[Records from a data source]
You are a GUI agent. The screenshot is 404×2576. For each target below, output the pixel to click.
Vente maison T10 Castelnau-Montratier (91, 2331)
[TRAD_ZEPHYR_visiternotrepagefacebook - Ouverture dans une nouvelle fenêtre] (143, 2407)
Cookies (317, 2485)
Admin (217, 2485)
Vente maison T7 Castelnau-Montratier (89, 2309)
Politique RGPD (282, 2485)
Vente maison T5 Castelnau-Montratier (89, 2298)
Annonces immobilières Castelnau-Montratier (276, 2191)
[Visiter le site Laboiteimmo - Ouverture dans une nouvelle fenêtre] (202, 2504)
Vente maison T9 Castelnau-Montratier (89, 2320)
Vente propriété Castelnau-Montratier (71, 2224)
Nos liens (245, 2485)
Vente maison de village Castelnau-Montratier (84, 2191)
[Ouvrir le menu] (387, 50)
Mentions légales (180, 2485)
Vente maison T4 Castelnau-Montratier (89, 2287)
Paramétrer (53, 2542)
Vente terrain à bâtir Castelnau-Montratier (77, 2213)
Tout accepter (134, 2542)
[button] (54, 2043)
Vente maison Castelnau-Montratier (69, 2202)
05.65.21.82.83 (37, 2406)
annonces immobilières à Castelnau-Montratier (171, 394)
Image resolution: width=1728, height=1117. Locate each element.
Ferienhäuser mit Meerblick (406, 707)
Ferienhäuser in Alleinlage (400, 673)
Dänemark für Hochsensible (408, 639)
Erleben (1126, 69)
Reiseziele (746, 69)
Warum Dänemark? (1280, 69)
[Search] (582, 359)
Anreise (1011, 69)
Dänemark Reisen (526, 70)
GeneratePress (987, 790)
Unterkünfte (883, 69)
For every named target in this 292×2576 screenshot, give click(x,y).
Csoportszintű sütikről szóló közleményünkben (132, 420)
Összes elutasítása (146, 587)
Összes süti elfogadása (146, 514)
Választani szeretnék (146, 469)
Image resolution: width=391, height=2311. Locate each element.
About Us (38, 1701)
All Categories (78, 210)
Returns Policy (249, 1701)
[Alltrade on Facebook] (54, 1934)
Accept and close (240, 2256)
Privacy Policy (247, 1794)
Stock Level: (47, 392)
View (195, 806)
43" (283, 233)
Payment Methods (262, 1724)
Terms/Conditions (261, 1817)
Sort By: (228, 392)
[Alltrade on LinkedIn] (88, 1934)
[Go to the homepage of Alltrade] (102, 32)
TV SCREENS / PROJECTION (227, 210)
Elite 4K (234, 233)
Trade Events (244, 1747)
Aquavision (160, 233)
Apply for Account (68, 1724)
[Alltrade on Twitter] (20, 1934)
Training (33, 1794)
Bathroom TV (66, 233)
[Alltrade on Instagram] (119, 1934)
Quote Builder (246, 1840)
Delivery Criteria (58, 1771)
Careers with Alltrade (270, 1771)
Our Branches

TASK TO COMPLETE
Please give back all of the data exactly as it appears.

SOLUTION TO THIS TASK
You are a GUI agent. The screenshot is 404×2576. For each target below, output the pixel to click.
Vente maison T10 Castelnau-Montratier (91, 2331)
[TRAD_ZEPHYR_visiternotrepagefacebook - Ouverture dans une nouvelle fenêtre] (143, 2407)
Cookies (317, 2485)
Admin (217, 2485)
Vente maison T7 Castelnau-Montratier (89, 2309)
Politique RGPD (282, 2485)
Vente maison T5 Castelnau-Montratier (89, 2298)
Annonces immobilières Castelnau-Montratier (276, 2191)
[Visiter le site Laboiteimmo - Ouverture dans une nouvelle fenêtre] (202, 2504)
Vente maison T9 Castelnau-Montratier (89, 2320)
Vente propriété Castelnau-Montratier (71, 2224)
Nos liens (245, 2485)
Vente maison de village Castelnau-Montratier (84, 2191)
[Ouvrir le menu] (387, 50)
Mentions légales (180, 2485)
Vente maison T4 Castelnau-Montratier (89, 2287)
Paramétrer (53, 2542)
Vente terrain à bâtir Castelnau-Montratier (77, 2213)
Tout accepter (134, 2542)
[button] (54, 2043)
Vente maison Castelnau-Montratier (69, 2202)
05.65.21.82.83 (37, 2406)
annonces immobilières à Castelnau-Montratier (171, 394)
Image resolution: width=1728, height=1117. Locate each element.
Ferienhäuser mit Meerblick (406, 707)
Ferienhäuser in Alleinlage (400, 673)
Dänemark für Hochsensible (408, 639)
Erleben (1126, 69)
Reiseziele (746, 69)
Warum Dänemark? (1280, 69)
[Search] (582, 359)
Anreise (1011, 69)
Dänemark Reisen (526, 70)
GeneratePress (987, 790)
Unterkünfte (883, 69)
For every named target in this 292×2576 screenshot, give click(x,y).
Csoportszintű sütikről szóló közleményünkben (132, 420)
Összes elutasítása (146, 587)
Összes süti elfogadása (146, 514)
Választani szeretnék (146, 469)
Image resolution: width=391, height=2311. Locate each element.
About Us (38, 1701)
All Categories (78, 210)
Returns Policy (249, 1701)
[Alltrade on Facebook] (54, 1934)
Accept and close (240, 2256)
Privacy Policy (247, 1794)
Stock Level: (47, 392)
View (195, 806)
43" (283, 233)
Payment Methods (262, 1724)
Terms/Conditions (261, 1817)
Sort By: (228, 392)
[Alltrade on LinkedIn] (88, 1934)
[Go to the homepage of Alltrade] (102, 32)
TV SCREENS / PROJECTION (227, 210)
Elite 4K (234, 233)
Trade Events (244, 1747)
Aquavision (160, 233)
Apply for Account (68, 1724)
[Alltrade on Twitter] (20, 1934)
Training (33, 1794)
Bathroom TV (66, 233)
[Alltrade on Instagram] (119, 1934)
Quote Builder (246, 1840)
Delivery Criteria (58, 1771)
Careers with Alltrade (270, 1771)
Our Branches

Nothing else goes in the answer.